Cache busting of CSS/JS

I’m not sure if this is out of scope for Hugo, but I thought I’d mention it here to get some input.

As a way to being able to use far future expire headers on CSS and JS files, I’ve been using a method of adding a date to the filename, like: style.20141003.csswhich has served me well. It’s easy to set up a rewrite on the server to just route it to style.css.

Since a rewrite like that isn’t possible on a static server such as S3 (as far as I know at least), I was thinking of a way to solve it on Hugo generation instead, but haven’t been able to figure out a way. It would basically need to rename the file on copy.

The most straight forward solution would be to use the query string way of style.css?v123, but the last time I checked it wasn’t recommended due to issues with some proxies. That way should be possible to do quite easily right now with Hugo though.

Any other ideas?

1 Like

This seems to work well:

<link rel="stylesheet" href="/static/css/style.css?{{ .Now.Unix }}">

Probably related to this topic - but in the current situation it’s not uncommon to combine Hugo with build tools like Grunt or Gulp, which have plenty of tools for this (I use a plugin that put a content MD5 hash into the filenames).

Yeah, you’re right. I probably need to finally learn one of those systems.

I do eventually want to add some of these features into Hugo, but only when it makes sense. These other tools do a great job already. I think it’s only good to add to hugo when no configuration is needed. As soon as we add a feature that requires a bunch of extra configuration then I feel they are better served in a separate program.

2 Likes

This stuff just makes me sad. Cache busting resource URLs kills innocent http puppies. Cache should be a server configuration issue not something for HTML link/script tags.

Of course this breaks the beauty of Hugo’s single binary install. But for ,

I agree that caching should be configured on the server, but cache busting is useful when we site updates available quickly. Also cache busting allows for longer TTLs on content, which helps

@bep is there a way for me to “inject” data into a hugo build session? I have looked, and did not find anything. I am thinking my build tool (make) could generate a build number, which it would use to name css/js resources. I just don’t see a way to get the build number into the hugo templates. If it could be injected into hugo as a key-value pair, and be available in .Site or a new sub variable in .Site.

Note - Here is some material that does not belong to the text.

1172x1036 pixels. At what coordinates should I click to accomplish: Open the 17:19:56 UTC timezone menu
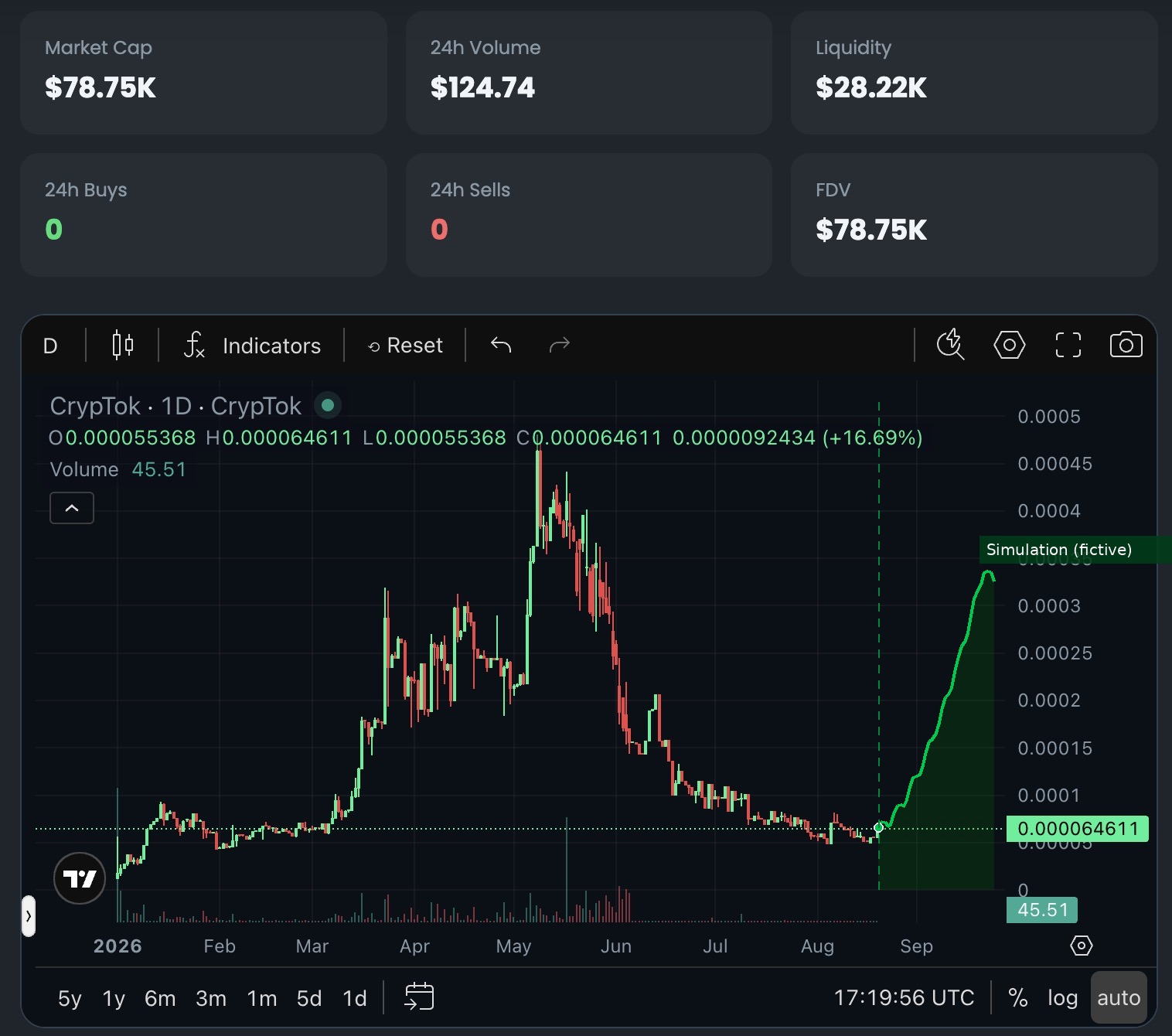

There an os env var templ func.

That could do the trick. I will try it out. Thank you.

@UkiahSmith, if you work out something elegant, I’m sure the community would like to see it.

I worked up a way to use getenv and make to automate css names for cache busting: https://ukiahsmith.com/blog/hugo-static-asset-cache-busting/

It generates a random number in make, puts it in the environment. Then a Hugo templates uses getenv to get the number, and puts it in the css name.

2 Likes

I wrote a small Go program to generate the sequence numbers, based on system time. See https://bitbucket.org/rickb777/timestamp

Then I run a shell script: make-config.sh

#!/bin/bash -e
cd $(dirname $0)
OUT=${1:-data/build.yaml}

timestamp=$(timestamp -base 36 -precision min -zero 2015-07-01)
echo "timestamp=$timestamp" | tee timestamp.cfg

mkdir -p $(dirname $OUT)
echo "timestamp: $timestamp" > $OUT

Then I use .Site.Data.build.timestamp in my template partials, e.g.

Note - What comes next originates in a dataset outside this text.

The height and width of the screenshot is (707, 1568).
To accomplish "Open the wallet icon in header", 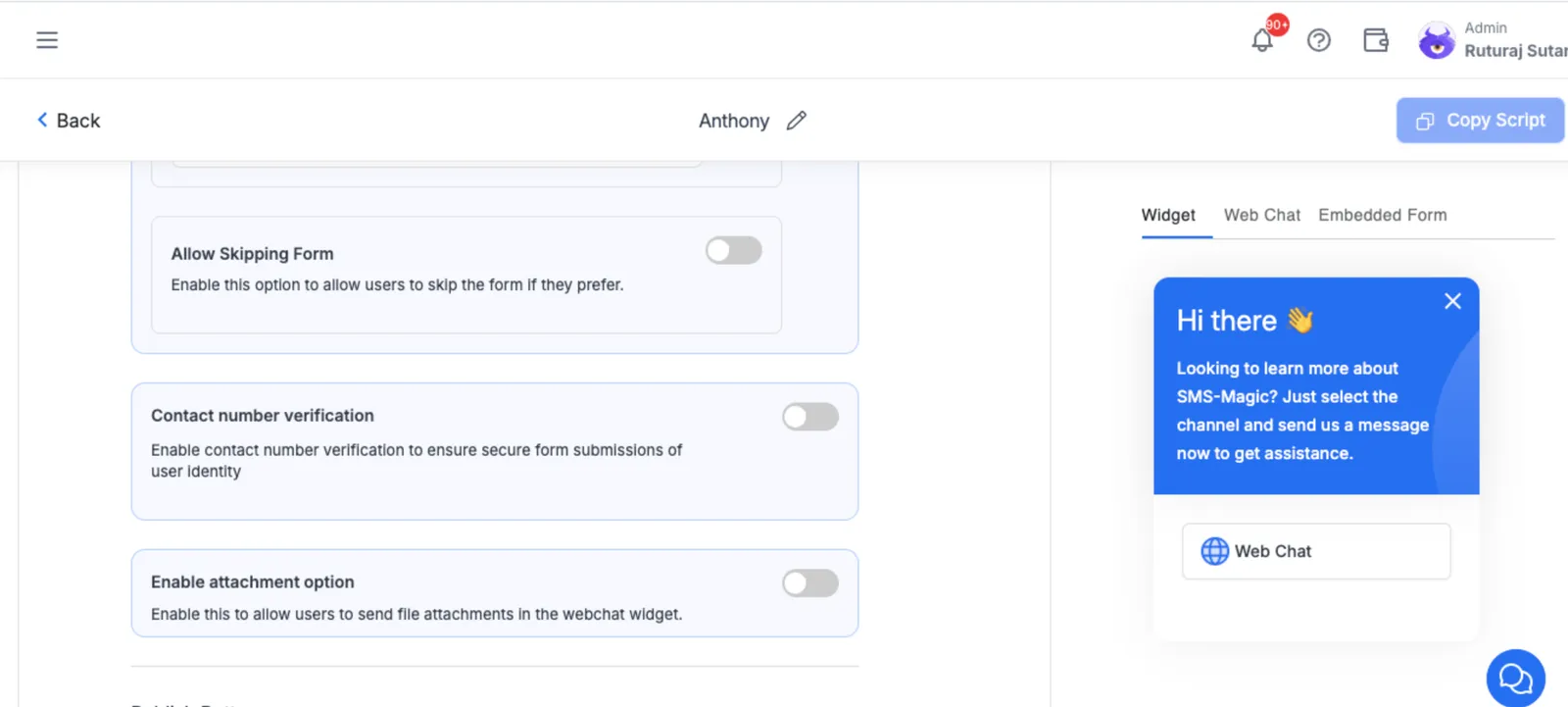I will [x=1376, y=40].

This presumes there is a directory with name starting with a and containing the timestamp. This is achieved by putting the static files that are ‘far-future’ into static/a and making a symlink like this:

. timestamp.cfg
cd htdocs
ln -sv a a$timestamp

(which is also done in a script).

1 Like

A little crazy idea I had yesterday:

<link href="/layout.css?{{ slicestr (readFile "static/layout.css" | md5) 0 10 }}" rel="stylesheet">
1 Like

That looks ineffective. Another way would be to append .Now.Unix (epoch time) or something.

To append query strings isn’t proxy proof, indeed. Some proxies bypass requests using query strings.

To append epoch time is worst. It forces to download files that haven’t change.

My remark about the ineffectiveness was about the file reading and md5 calculation for every HTML file generated.

You’re right! I’m sorry.

In case Hugo gets a feature for cache busting (what I believe it should), the md5 needs caching until the last HTML be generated.

1 Like

Agree. Cache busting feature would be nice. I’m using {{ now.Unix }} for now.

This seems like a very good solution to me. Simple and effective. Why would you want anything else?